> **Brano estratto**
E per le persone che sono nate e vivono in Africa «il buonismo è una malattia». E si entra così nel crogiolo-kermesse dei cosiddetti aiuti umanitari. Biondillo ci ha raccontato il suo incontro con un medico ugandese. All’ospedale in cui lavora è stato donato un macchinario all’avanguardia. Il dottore lo mostra quasi dispiaciuto allo scrittore, che rimane stupito dell'assenza di entusiamo del dottore. È che quel
L’Africa non esiste non fa solo riflettere. Racconta storie e incontri emozionanti che ci portano tra l'entusiasmo dei volontari e tra le violenze inflitte ai bambini soldato ugandesi come Geoffrey e alla sua sposa bambina Nighty. Si incontrano tante persone nel libro di Biondillo, tante realtà diverse, società in movimento, cariche di passato ma anche protese verso il futuro.
L’Africa ha dunque regalato a Gianni Biondillo un romanzo, paesaggi e incontri che valeva la pena e che doveva raccontare, una consapevolezza forte che ha voluto condividere con noi. «Ora so che dell’Africa non sapevo niente, e che ora ne so anche meno». Ogni suo viaggio in Africa non ha fatto che distruggere qualcuno dei pregiudizi radicati anche in lui che, forse, pensava di non averne. Se voi appartenete alla categoria di chi si crede esente da preconcetti, potrebbe farvi bene ascoltare questo aneddoto raccontato da Biondillo. Un giorno sua figlia Laura gli disse che Michela l’aveva fatta davvero arrabbiare. "Chi è Michela?", chiede il babbo. "Quella che è alta più o meno come me." Il papà non si ritrova. "Quella con gli occhiali." Niente. "Quella con i capelli ricci lunghi fino a qui." Il vuoto. Finché la piccola dice: “Quella che ha il colore della pelle un po’ marrone”. La luce si accende. Del resto i pregiudizi sono ubiqui, fisiologici e reciproci. In ismaili noi siamo chiamati “muzungu”, di solito tradotto con “uomo bianco”. In realtà significa “strampalato, curioso”. In Kenya si può sentir dire, con tono spregiativo: “Quello lì è un congolese”. Di fronte allo sguardo incredulo di un europeo, la clausola chiarificatrice è: “Ma non vedi che è più nero?”. Curiosa è la storia che circola a proposito dei somali cristiani che vivono nel Sud dell’Etiopia musulmana. A Addis Abeba si racconta che Dio creò le industriose api, ma anche le mosche per disturbare il loro mondo ordinato e produttivo. Per gli etiopi, che mosche sono quei somali!

> **Estratto dati**
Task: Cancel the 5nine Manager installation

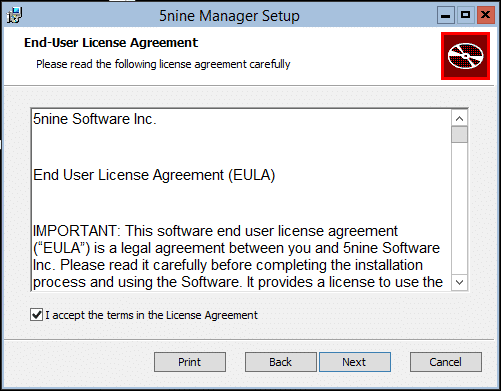Action: [x=446, y=362]
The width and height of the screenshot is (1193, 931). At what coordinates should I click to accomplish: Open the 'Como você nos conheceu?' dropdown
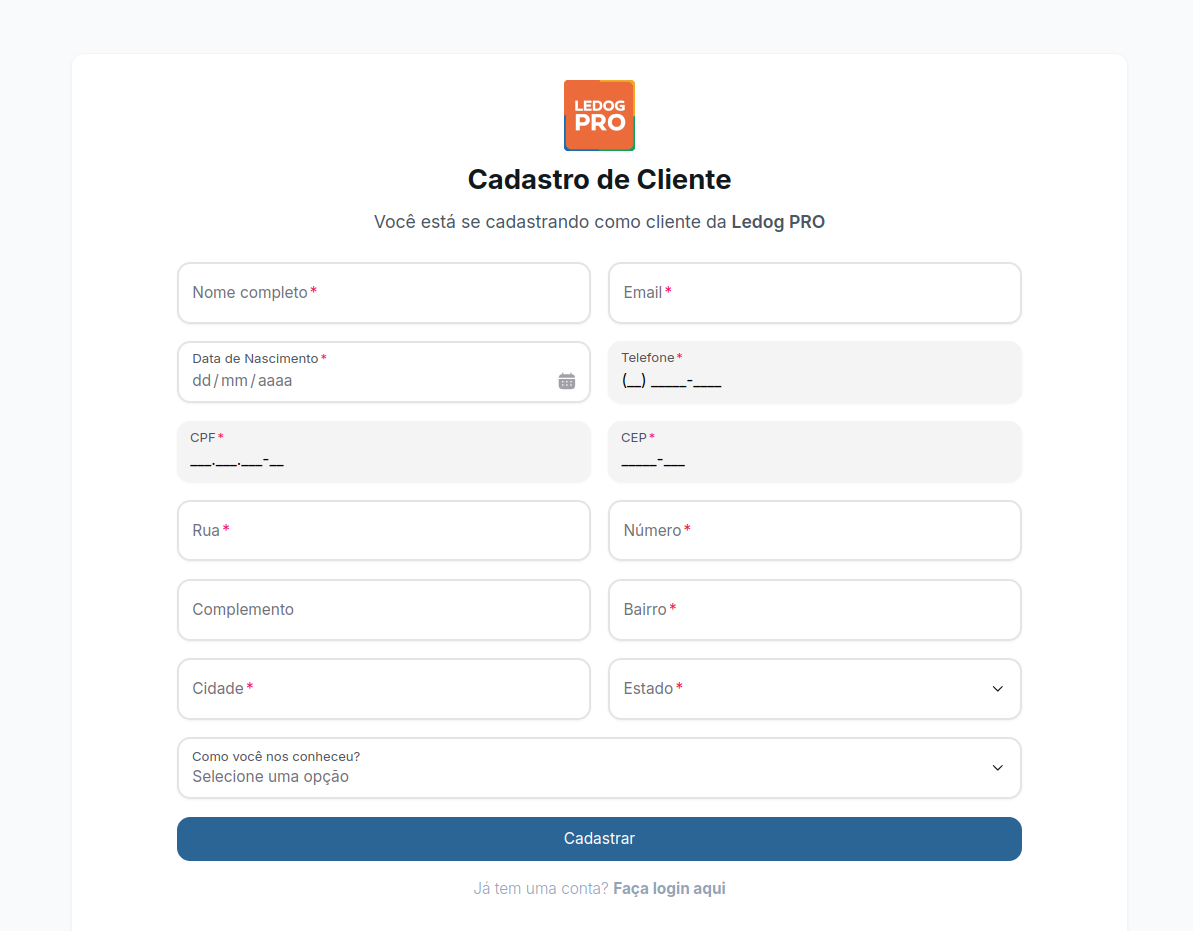(x=599, y=768)
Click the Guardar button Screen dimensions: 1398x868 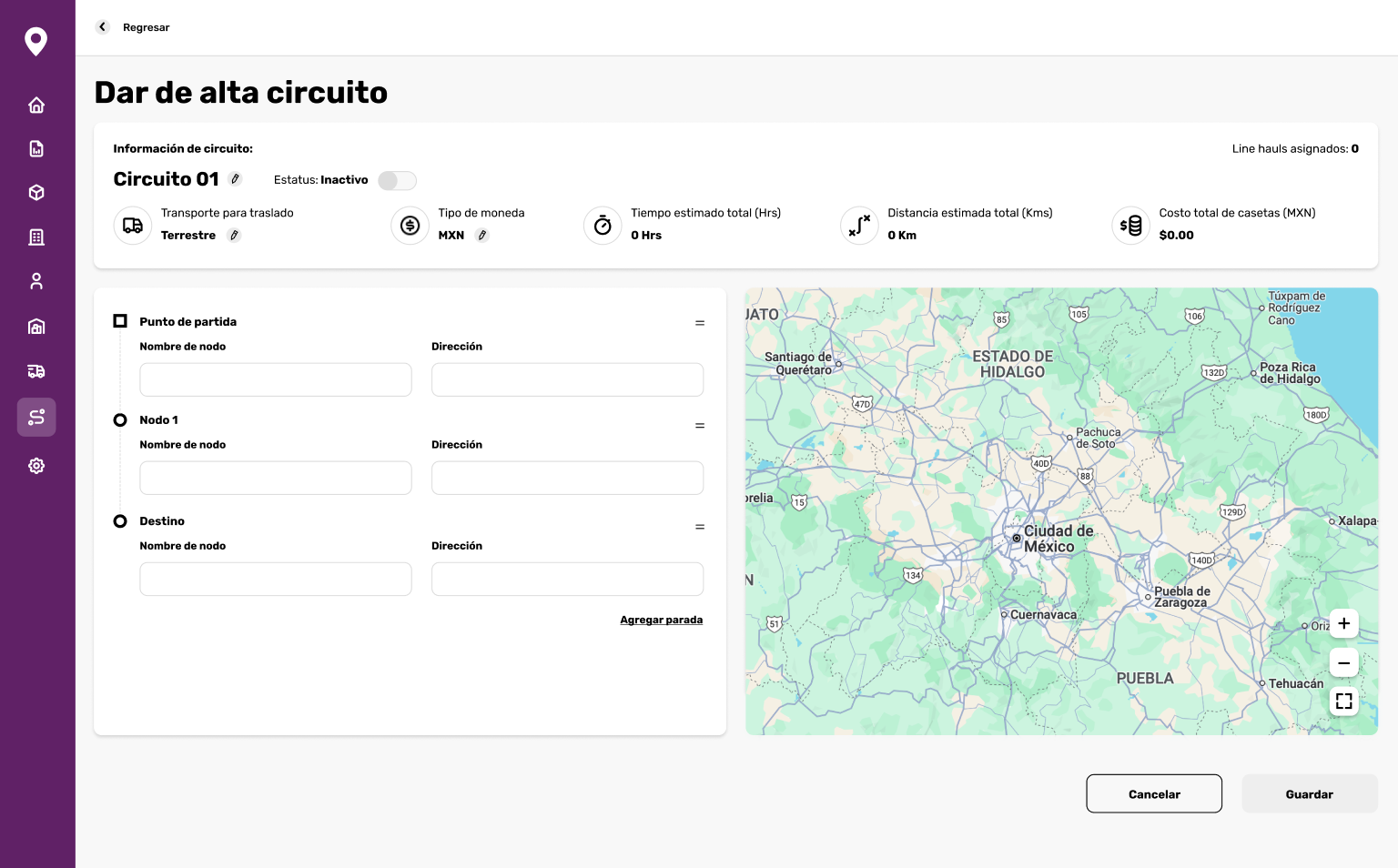[x=1310, y=793]
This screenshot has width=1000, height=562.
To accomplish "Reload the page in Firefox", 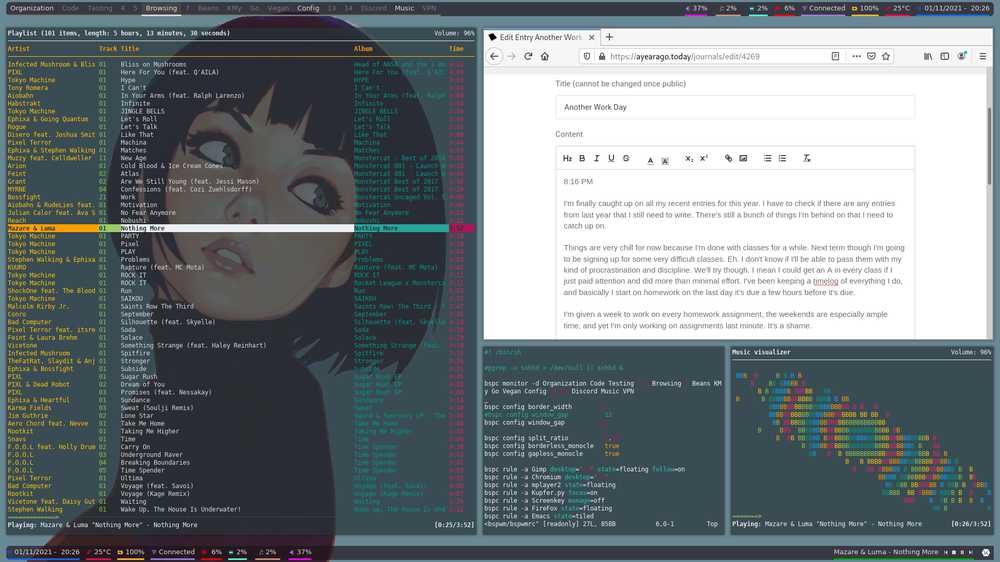I will [x=528, y=57].
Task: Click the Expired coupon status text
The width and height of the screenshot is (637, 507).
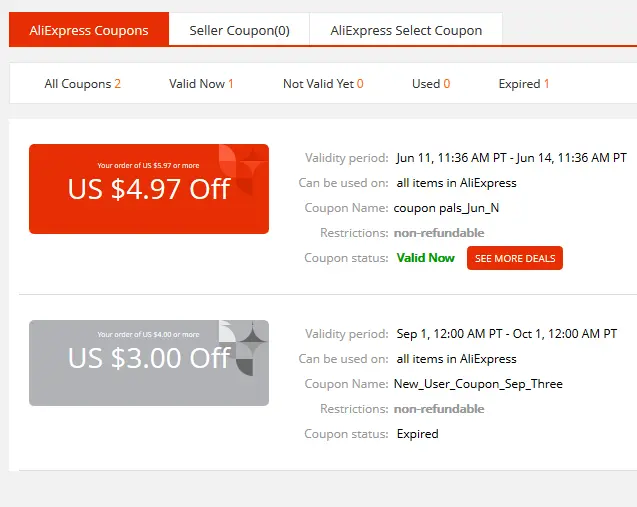Action: click(418, 434)
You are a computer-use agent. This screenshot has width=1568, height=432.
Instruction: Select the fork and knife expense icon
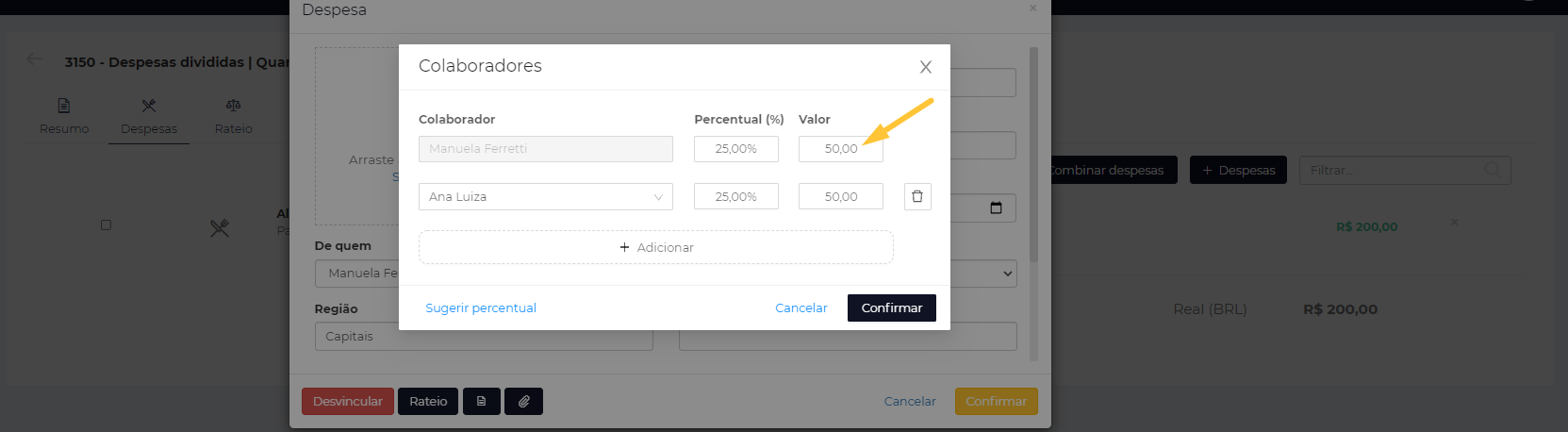click(220, 227)
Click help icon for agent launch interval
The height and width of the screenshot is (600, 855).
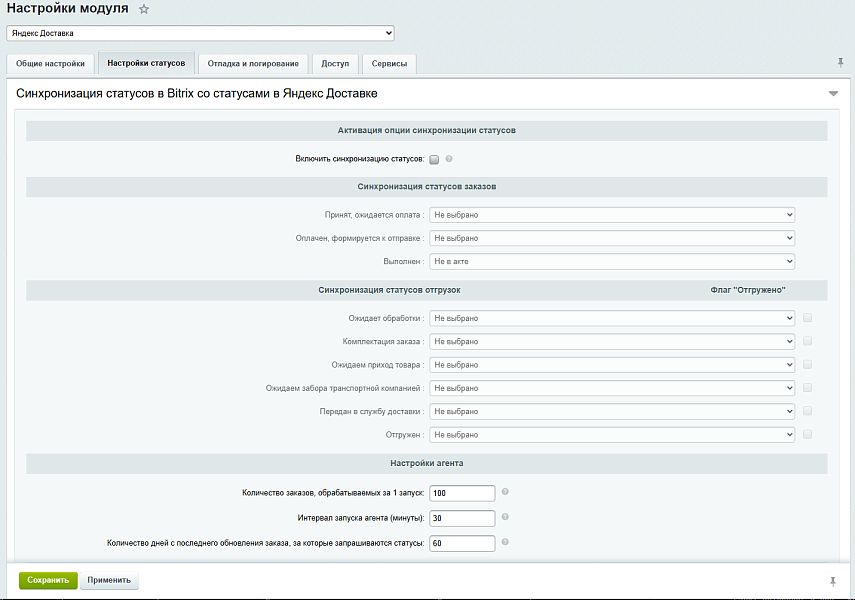(x=505, y=517)
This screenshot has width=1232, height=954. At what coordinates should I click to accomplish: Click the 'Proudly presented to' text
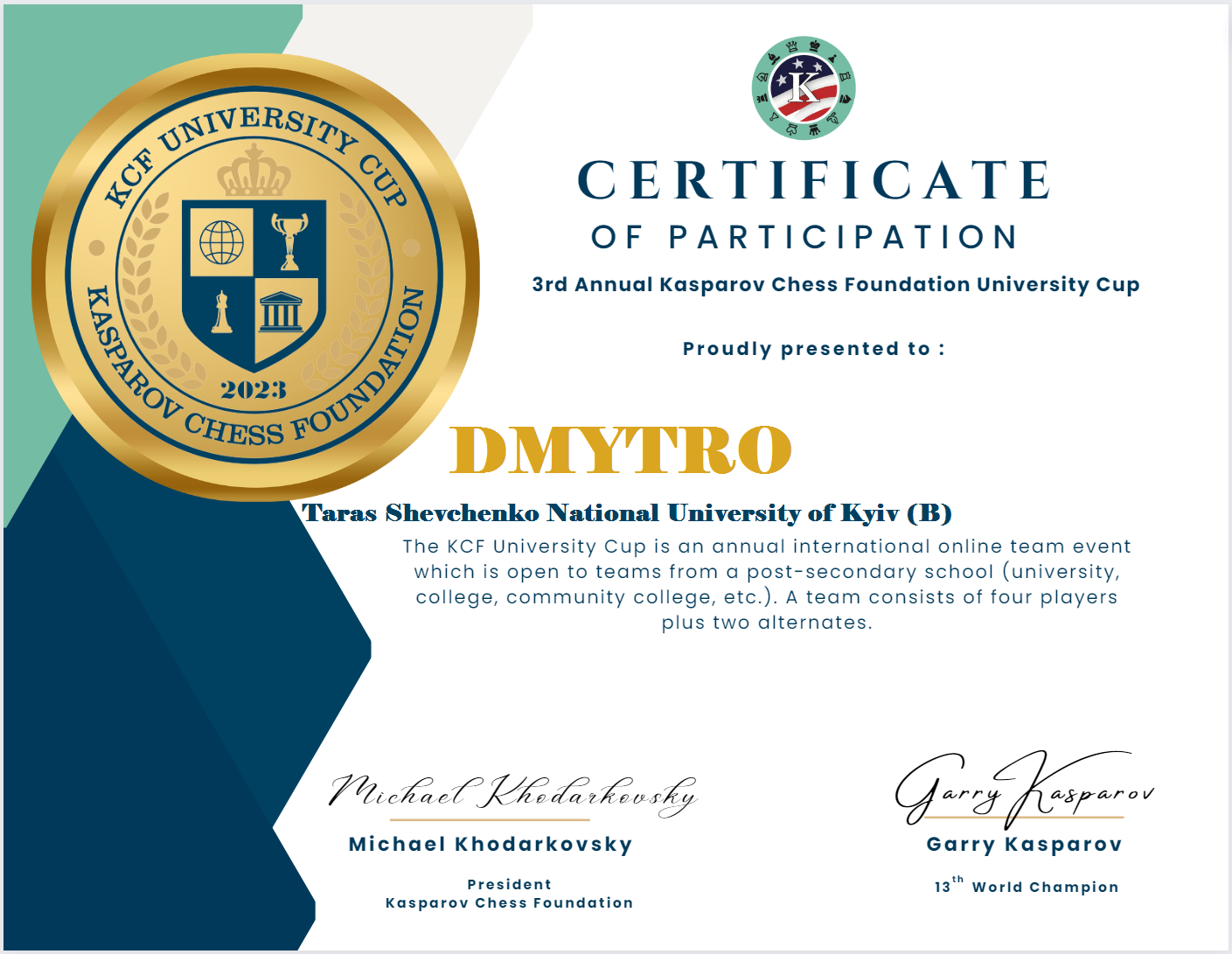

> **Cosa fare**
1. Ricopia fedelmente il brano su «L'Africa non esiste» da "E per le persone" a "verso il futuro.", entrambi compresi.
2. Prosegui il brano su «L'Africa non esiste» partendo da dove si interrompe.

> **Risposte**
1.
E per le persone che sono nate e vivono in Africa «il buonismo è una malattia». E si entra così nel crogiolo-kermesse dei cosiddetti aiuti umanitari. Biondillo ci ha raccontato il suo incontro con un medico ugandese. All’ospedale in cui lavora è stato donato un macchinario all’avanguardia. Il dottore lo mostra quasi dispiaciuto allo scrittore, che rimane stupito dell'assenza di entusiamo del dottore. È che quel
L’Africa non esiste non fa solo riflettere. Racconta storie e incontri emozionanti che ci portano tra l'entusiasmo dei volontari e tra le violenze inflitte ai bambini soldato ugandesi come Geoffrey e alla sua sposa bambina Nighty. Si incontrano tante persone nel libro di Biondillo, tante realtà diverse, società in movimento, cariche di passato ma anche protese verso il futuro.

2.
Ciò non toglie che l'idea dell’Africa smerciata in Occidente non esista. Noi italiani ed europei, per Biondillo, come per la sottoscritta, abbiamo «il diritto-dovere di guardare finalmente all’Africa come a un vicino di casa, anche dal punto di vista culturale»; di toglierci di dosso i pregiudizi che pensiamo di non avere; di finirla di ritenerci superiori, ché superiori ci consideriamo troppo spesso, anche quando ci sentiamo gonfi di compassione per i “poveri” abitanti di quel continente “dilianato da carestie e guerre civili”
Gianni Biondillo ci porta nell'Africa che esiste. Quella in cui bambine come Nighty vengono rapite, mentre nell'Eritrea che impone il servizio militare a vita si proietta X-Factor. Se volete iniziare a conoscere qualcosa di quel continente senza lenti di qualsivoglia colore, divertendovi ma pronti a vedere sgretolarsi le vostre convinzioni e pre-conoscenze, L'Africa non esiste è un ottimo inizio.